ISAs are an innovative way to finance your education that allows you to pay for your education after you graduate. Unlike traditional loans, where you are required to pay a fixed sum each month, an ISA allows you to contribute a percentage of your income. This means that you are only required to pay back your education investment if you are successful in your career and earning a certain amount of income.
Many schools have started to offer ISAs as an alternative financing option for students. Here are a few schools with income share agreements:
1. Make School – Make School is a coding bootcamp that offers ISAs for their students. Students at Make School can pay 15% of their income for three years after graduation.
2. Lambda School – Lambda School is a coding school that offers ISAs for their students. Students at Lambda School can pay 17% of their income for two years after graduation.
3. V School – V School is a coding bootcamp that offers ISAs for their students. Students at V School can pay 14% of their income for two years after graduation.

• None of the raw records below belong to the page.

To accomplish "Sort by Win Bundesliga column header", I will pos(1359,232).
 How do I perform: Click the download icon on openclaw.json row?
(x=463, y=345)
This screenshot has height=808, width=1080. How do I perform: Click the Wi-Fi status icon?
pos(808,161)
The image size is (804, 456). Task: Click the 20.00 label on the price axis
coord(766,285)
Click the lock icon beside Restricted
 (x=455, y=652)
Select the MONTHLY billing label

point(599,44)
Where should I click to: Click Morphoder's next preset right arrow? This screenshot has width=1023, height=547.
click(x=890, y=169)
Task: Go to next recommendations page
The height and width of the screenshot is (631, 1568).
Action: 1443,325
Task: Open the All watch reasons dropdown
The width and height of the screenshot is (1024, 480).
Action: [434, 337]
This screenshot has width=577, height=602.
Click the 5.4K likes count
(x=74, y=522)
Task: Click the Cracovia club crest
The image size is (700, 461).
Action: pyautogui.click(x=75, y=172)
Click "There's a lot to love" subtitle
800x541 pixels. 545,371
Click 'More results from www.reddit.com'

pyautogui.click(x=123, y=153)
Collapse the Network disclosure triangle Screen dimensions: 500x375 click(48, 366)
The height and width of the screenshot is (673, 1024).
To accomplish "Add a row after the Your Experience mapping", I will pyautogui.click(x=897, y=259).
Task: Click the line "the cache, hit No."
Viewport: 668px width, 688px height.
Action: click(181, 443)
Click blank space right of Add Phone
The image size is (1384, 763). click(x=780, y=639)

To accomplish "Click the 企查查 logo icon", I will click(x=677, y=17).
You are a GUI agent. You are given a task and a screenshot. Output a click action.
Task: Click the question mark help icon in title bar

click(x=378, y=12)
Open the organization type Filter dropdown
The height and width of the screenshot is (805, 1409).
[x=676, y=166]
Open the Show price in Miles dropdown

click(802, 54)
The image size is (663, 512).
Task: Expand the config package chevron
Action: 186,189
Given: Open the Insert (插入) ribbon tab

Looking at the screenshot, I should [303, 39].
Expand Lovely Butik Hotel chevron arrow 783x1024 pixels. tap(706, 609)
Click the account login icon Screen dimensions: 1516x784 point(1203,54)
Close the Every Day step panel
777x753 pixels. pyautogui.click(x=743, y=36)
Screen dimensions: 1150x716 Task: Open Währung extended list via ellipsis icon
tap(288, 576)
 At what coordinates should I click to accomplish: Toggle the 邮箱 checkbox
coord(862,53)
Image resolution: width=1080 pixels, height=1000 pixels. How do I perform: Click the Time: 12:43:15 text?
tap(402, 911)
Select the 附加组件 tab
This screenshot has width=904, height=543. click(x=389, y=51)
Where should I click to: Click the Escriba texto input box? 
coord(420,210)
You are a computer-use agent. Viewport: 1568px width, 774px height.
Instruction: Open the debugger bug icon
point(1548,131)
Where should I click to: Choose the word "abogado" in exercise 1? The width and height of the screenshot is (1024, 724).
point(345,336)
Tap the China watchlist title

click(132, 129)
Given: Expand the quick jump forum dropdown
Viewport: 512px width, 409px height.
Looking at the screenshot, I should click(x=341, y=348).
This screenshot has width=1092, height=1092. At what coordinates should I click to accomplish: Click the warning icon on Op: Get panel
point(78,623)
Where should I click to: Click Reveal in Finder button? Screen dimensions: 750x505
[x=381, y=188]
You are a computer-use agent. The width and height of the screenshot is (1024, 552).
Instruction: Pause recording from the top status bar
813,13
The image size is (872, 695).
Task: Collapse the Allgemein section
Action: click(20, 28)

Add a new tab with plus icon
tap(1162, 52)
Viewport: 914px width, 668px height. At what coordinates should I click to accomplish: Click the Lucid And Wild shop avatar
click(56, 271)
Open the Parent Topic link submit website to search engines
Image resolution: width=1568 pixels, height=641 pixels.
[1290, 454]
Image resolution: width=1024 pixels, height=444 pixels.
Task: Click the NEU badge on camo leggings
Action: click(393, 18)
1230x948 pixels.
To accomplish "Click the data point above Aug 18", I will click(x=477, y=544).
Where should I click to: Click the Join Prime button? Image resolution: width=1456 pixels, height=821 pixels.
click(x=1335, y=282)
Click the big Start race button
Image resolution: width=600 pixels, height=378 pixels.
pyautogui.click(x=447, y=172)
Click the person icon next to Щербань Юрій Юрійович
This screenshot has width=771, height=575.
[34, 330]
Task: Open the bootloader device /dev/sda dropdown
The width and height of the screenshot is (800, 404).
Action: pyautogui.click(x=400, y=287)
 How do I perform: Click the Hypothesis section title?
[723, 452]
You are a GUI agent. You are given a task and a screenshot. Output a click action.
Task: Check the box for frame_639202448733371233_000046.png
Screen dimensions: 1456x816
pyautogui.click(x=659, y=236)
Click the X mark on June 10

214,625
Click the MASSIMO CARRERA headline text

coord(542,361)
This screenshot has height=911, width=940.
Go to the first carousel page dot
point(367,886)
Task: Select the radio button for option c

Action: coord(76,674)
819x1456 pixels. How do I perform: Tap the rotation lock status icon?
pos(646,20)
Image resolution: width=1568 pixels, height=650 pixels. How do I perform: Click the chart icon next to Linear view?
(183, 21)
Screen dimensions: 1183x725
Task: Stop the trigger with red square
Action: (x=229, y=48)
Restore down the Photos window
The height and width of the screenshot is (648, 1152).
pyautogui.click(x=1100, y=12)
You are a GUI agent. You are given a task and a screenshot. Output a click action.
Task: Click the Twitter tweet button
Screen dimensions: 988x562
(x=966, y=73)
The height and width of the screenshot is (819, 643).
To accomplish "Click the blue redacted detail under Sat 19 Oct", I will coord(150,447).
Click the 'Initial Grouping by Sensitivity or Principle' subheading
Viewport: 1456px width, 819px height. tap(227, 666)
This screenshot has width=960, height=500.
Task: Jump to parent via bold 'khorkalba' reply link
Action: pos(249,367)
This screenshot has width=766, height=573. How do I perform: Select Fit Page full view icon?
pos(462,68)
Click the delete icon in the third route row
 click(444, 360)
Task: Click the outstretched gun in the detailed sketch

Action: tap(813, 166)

4. Holberton School – Holberton School is a coding school that offers ISAs for their students. Students at Holberton School can pay 17% of their income for three years after graduation.
ISAs can be a great alternative to traditional financing options. They allow students to focus on their education without the worry of accumulating massive debt. In addition, ISAs align the incentives of the school and the student – the school only makes money if the student is successful in their career.
However, it is important to note that ISAs aren`t for everyone. It is important to carefully read and understand the terms and conditions of the ISA before signing on. Make sure to understand what percentage of your income you will be required to contribute, how long the payment period lasts, and what happens if you don`t earn a certain amount of income.
In conclusion, income share agreements are an innovative way to finance your education and many schools are starting to offer them as an option. They are particularly useful for individuals who want to avoid the burden of high-interest loans, but it is important to fully understand the terms and conditions before signing on.